*Tasks to complete*:
A - Answer these questions from the post on substance abuse, one line each:
(i) What did the writer drink with the cheesecake after the team dinner?
(ii) What class of drugs did the writer mainly get from the doctor?
(iii) In the writer's theory, which part of the brain does LSD disrupt?
B - Summarize the post on substance abuse in three sentences.
C - Carry the post on substance abuse forward from its last sentence.

** Exercise text follows **

Now that I am in my "semi" detox stage (I cheated last night after a "team" dinner. I shared a bottle of chardonnay with my two colleagues... and had a grappa with my cheese cake) I wanted to take on this subject that I have been itching to write about.
Substance abuse. By this I mean abusing exogenous chemicals, whether it's ethanol, prescription "happy" drugs, nicotine, deltaTHC (aka. my good friend Ghan Ja), or class A drugs like smack, speed, XTC, PCP, Acid, Special K's, etc....
"Smack, Crack, and Pot"
I must admit that in my youth I was more stoned than drunk. I didn't have much urge to drink; I lived above a pub, and drinking 6 pints of snake-bite (larger and cider) and a pint of Guinness for the road, only to puke it all up, and waking up with a hangover next to a stranger did not appeal to me. I also used to like going to my doctor and tell him about my sleeping "difficulties" -- which is very normal in my world, but apparently not to theirs -- and get cool drugs, mainly benzodiazepines (my friends Jell-E and Rho-E) to take that edge off things after a heavy night on the town.
But I used to wonder -- hang on? Am I an addict?
Where is the fine line between drug use and drug abuse. And what about the line between drug abuse and drug addition? (This question is also extended to alcohol and to nicotine) Is a little old lady who has a small glass of sherry every night for a night cap an alcoholic?? Does my daily routine of prescription drugs and a bottle of wine warrant me a one way ticket to the Betty Ford clinic?
Where am I? Who am I on the bell curve??? Or am I so close to the median, I need to go out there, like Timothy Leary, experiment, and find out where the fine line is by crossing it?
I resisted taking LSD for a long time, because I didn't want my mind "altered" (I like it's current Dali-esque state juuust as it is, thank you.) When I took it for the first time I entered a trip believing that everyone I had met was a figment of my imagination, one of my inner voices, because I already "knew" what they were going to say -- before they even said it. But you see, dear readers, I'm one of those annoying people who often "finish" people's sentences off, so regardless of my mental state I was just doing what I do naturally.
After I came back I already had a theory on LSD induced hallucinations: LSD disrupts the relay, or the switch system, in the mid brain called basal ganglia by binding to the 5HT receptors (to be specific, I think it's receptors in the substantia nigra in the BG), and we lose our ability to process incoming information. For example our eyes are constantly moving, adjusting and flickering so that we don't burn our retinas. In our "normal" state we can filter the minor adjustments in visual information fed to our brains using our relay system to decipher a clear image of our external world that we perceive. But under the influence of LSD, we are not able to differentiate the different light signals coming from a single source, and hence many people experience hallucinations where objects or people's faces appear to "melt". (have you ever tried holding a pen loosely on the end and wiggling it? And it looks like it's made from rubber? Same sort of thing). I can also explain the rainbows we see in a light bulb too: we cannot filter out diffraction in our eyeballs when we are high. Needless to say, after my observation, my interest in LSD went straight back to zero.

** End of Exercise text **
** Data shown follows **

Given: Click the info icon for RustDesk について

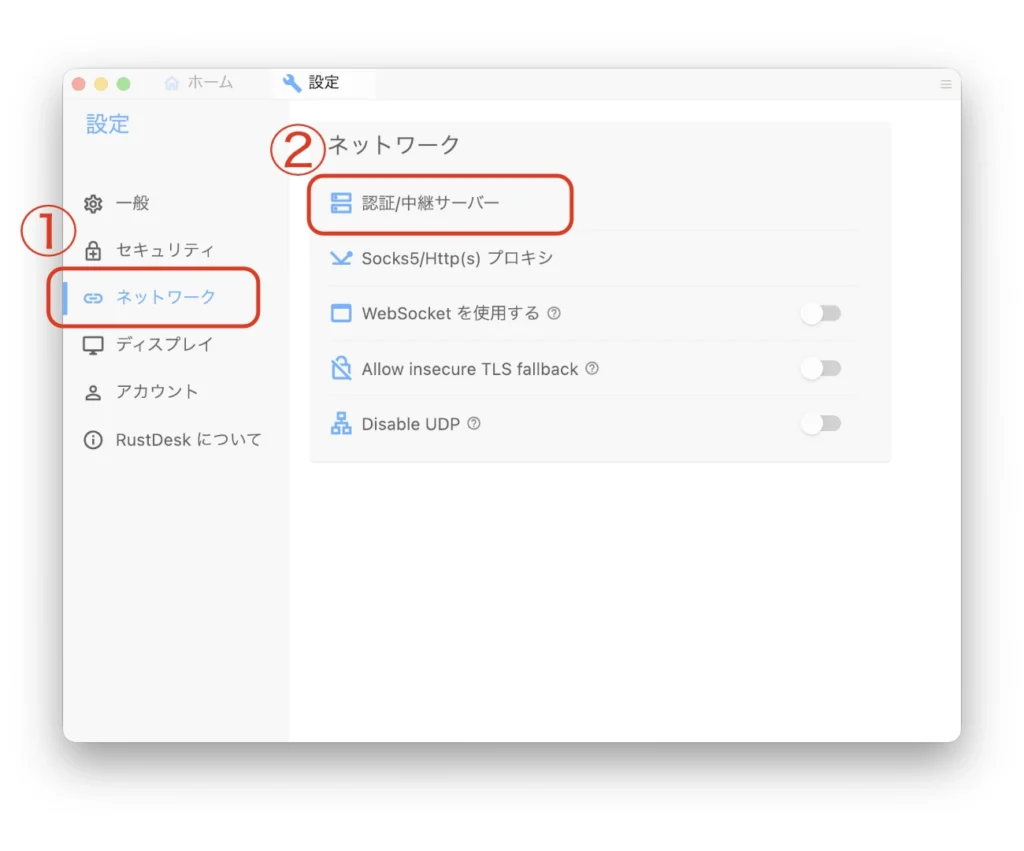Looking at the screenshot, I should click(93, 440).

** End of Data shown **

*Task responses*:
A -
(i) A grappa.
(ii) Benzodiazepines.
(iii) The basal ganglia, the relay or switch system in the mid brain.

B - While in a partial detox after sharing wine and having a grappa at a team dinner, the writer takes on substance abuse, meaning the abuse of exogenous chemicals from ethanol and nicotine to class A drugs. Looking back on a youth spent more stoned than drunk, with benzodiazepines obtained from a doctor by describing sleeping difficulties, the writer asks where the lines fall between drug use, abuse and addiction. After a first LSD trip, the writer theorized that LSD disrupts the basal ganglia relay system so that light signals from a single source cannot be told apart, which makes objects and faces appear to melt, and afterward lost all interest in the drug.

C -
Ok, so I will probably never be addicted to Acid. That was easy.
One of the shadiest characters that I have ever known said the most profound thing about substance abuse. I was very surprised, because he's the sort of person that if you'd asked him to look after your cats for the weekend, the first thing he'll do is sell them to the local Chinese restaurant, and when you return he'll say: Oh they got run-over, and I buried them in the back garden, when all he's buried in your garden is either a) a stash of illegal weapons, b) counterfeit money c) fake passports, or d) drugs. Yup, he's one of *those* guyz. He said one day, from behind a cloud of purple haze:
Abuse drugs, alcohol, whatever. But don't let it abuse you...
(oh, and he didn't charge me for the consultation either, but he did smoke a lot of our stash.)
With this in mind I shall re-evaluate my drinking habits, and keep everything in moderation.
Detox to resume....
2 comments:
perhaps it's the absence of booze in my sysem but it seems to me that my last two posts were quite forceful and militant...
Maybe I will expore more femine attributed to write about tomoro.
whadda U think, guyz? I'm not always this militant... I promise...
Militant is not a good word to use, but I say it is a good post no matter if your sober or not. Hold on...
*takes a hit*
That is the ticket... Yup the post is still good. Way to be kid.
I have been slacking on here and am now just catching up.